_What is being asked_
Copy each line from the entries that the word "tree" appears in.

Stored data entries
━━━━━━━━━━━━━━━━━━━━━━━━━━━━━━

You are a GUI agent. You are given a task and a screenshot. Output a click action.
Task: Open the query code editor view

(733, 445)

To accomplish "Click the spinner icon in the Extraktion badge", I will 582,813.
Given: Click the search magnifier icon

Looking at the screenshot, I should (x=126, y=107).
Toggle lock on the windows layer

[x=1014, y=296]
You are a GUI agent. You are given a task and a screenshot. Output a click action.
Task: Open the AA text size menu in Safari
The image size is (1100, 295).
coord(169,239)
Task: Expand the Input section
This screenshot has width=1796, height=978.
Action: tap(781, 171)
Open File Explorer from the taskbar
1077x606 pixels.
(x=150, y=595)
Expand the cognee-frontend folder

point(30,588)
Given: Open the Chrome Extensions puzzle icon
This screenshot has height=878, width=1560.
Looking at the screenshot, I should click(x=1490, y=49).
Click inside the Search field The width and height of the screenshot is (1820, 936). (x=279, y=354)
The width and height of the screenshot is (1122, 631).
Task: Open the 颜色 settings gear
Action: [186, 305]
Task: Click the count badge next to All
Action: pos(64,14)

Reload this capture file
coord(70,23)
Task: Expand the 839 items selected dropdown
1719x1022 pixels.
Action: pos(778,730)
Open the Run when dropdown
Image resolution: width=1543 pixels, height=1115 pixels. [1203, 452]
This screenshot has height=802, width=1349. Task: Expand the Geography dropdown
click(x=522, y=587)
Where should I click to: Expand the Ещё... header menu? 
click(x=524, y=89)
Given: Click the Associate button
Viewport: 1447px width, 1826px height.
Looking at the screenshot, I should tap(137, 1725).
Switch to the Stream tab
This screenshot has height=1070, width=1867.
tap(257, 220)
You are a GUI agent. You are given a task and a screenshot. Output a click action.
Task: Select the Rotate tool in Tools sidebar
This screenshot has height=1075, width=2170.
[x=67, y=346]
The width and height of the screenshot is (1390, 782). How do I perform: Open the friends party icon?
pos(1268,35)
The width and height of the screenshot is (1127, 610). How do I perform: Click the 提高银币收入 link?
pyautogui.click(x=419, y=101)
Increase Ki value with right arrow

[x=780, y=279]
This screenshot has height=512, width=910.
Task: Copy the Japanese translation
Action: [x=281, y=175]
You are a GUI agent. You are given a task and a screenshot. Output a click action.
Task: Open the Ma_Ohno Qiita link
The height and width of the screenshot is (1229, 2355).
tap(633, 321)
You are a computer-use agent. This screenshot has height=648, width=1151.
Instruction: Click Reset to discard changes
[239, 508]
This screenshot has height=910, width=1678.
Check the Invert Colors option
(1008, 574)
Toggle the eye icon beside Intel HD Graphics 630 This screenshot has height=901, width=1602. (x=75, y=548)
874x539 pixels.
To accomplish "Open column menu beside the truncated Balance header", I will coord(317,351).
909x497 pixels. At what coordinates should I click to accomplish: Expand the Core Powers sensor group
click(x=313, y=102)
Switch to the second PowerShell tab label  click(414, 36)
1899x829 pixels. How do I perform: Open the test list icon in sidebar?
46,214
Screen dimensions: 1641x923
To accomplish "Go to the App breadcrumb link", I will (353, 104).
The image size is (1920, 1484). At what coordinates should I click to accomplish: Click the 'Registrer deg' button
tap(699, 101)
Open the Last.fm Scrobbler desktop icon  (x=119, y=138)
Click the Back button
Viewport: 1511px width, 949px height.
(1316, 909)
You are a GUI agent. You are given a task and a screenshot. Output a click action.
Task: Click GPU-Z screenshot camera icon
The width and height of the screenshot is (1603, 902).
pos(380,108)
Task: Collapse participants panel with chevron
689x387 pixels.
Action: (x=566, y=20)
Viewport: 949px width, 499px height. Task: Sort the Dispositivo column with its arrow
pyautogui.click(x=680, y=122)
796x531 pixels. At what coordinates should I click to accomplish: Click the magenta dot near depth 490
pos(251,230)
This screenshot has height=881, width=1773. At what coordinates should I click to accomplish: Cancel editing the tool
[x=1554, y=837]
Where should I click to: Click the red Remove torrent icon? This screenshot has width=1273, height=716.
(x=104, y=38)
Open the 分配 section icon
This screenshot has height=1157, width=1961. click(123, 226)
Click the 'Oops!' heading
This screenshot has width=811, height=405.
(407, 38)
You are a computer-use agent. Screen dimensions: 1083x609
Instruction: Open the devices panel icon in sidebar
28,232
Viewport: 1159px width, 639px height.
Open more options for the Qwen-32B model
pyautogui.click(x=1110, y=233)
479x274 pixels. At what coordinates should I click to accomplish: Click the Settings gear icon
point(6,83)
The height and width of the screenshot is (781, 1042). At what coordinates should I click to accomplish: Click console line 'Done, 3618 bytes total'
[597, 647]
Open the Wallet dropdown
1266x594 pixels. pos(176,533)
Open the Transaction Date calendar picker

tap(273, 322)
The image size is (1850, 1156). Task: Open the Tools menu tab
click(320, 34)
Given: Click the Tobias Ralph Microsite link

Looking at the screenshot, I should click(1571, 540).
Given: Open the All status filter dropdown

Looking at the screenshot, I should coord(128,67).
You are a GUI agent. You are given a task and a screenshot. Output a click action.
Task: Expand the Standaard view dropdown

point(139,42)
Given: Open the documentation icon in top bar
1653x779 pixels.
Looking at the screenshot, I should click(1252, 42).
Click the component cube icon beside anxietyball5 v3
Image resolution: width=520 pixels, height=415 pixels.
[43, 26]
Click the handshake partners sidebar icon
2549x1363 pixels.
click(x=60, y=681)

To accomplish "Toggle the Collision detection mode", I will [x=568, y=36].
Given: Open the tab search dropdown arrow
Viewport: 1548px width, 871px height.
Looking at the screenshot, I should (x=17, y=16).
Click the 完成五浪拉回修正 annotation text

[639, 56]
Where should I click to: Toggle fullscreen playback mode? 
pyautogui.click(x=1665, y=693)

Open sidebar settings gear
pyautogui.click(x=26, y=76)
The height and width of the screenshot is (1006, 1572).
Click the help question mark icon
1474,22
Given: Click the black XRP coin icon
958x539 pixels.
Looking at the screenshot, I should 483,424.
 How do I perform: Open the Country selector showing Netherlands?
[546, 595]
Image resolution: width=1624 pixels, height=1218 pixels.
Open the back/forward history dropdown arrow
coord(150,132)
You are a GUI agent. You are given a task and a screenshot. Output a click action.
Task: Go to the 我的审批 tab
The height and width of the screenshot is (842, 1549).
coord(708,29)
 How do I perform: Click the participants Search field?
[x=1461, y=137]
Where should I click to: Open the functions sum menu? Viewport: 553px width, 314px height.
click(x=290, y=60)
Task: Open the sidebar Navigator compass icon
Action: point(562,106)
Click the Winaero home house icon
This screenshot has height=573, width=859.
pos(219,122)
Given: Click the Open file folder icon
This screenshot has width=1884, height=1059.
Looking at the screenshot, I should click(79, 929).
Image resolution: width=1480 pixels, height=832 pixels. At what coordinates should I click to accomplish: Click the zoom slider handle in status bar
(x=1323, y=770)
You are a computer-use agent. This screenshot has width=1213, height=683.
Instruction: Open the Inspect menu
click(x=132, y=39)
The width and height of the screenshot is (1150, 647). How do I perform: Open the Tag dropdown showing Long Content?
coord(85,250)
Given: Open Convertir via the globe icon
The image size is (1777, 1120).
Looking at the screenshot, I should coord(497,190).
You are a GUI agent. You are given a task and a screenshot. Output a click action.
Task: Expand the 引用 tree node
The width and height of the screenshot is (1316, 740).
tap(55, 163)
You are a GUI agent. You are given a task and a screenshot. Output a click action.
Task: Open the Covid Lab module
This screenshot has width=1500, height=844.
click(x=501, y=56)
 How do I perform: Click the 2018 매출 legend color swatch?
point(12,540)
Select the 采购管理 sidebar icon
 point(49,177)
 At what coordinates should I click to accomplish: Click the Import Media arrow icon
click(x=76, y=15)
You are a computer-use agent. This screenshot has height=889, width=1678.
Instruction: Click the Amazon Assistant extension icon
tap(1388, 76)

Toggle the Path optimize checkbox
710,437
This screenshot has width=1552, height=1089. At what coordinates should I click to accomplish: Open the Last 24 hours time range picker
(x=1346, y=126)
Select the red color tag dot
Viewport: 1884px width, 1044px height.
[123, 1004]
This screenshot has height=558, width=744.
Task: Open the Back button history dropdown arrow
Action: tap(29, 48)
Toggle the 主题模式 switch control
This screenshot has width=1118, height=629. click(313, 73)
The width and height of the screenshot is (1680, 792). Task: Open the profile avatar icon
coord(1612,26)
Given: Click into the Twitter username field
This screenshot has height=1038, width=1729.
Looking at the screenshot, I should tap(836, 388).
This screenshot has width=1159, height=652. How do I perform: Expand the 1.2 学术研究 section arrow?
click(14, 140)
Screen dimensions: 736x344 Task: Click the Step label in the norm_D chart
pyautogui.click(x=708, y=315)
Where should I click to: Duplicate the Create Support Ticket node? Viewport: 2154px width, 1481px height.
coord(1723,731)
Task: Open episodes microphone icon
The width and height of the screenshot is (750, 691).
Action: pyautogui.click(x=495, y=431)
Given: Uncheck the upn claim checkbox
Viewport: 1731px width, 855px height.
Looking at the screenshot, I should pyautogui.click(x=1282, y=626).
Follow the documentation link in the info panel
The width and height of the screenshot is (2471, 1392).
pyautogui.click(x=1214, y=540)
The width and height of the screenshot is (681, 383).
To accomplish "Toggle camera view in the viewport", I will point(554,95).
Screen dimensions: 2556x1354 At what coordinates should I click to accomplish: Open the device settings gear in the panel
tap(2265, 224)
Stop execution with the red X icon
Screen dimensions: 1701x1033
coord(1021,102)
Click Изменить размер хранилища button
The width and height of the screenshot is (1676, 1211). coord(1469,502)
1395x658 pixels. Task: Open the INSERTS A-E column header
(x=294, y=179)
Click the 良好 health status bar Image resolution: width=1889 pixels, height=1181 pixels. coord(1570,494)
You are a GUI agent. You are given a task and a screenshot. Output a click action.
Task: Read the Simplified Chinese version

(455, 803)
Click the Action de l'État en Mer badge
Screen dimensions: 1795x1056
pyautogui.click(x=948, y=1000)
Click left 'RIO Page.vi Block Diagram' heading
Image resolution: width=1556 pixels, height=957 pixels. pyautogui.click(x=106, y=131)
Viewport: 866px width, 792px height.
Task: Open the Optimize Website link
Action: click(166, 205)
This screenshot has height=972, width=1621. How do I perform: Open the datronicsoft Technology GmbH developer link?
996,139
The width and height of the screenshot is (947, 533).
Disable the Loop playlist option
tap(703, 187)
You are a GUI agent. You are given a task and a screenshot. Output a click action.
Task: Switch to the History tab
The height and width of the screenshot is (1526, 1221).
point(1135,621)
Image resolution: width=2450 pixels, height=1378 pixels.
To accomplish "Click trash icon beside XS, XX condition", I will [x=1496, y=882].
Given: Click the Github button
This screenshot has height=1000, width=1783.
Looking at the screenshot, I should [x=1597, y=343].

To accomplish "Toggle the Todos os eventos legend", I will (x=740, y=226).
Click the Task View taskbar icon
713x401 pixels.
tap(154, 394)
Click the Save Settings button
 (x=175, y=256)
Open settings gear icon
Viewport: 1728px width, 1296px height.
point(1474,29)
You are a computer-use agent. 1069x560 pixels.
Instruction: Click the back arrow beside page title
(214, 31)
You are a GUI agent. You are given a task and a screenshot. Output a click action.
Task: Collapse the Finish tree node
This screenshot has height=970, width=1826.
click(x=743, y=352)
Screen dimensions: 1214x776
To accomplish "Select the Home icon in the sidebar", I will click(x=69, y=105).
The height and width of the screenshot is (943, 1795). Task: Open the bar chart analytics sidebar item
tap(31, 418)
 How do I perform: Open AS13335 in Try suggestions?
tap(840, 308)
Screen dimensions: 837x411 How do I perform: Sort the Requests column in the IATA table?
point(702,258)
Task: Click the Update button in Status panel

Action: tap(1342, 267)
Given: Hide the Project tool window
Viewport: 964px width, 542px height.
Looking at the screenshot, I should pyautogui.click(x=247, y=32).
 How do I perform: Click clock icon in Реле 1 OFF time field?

━━━━━━━━━━━━━━━━━━━━━━━━━━━━━━

_Solution for this problem_
Task: Expand the 引用 tree node
Task: Collapse the Finish tree node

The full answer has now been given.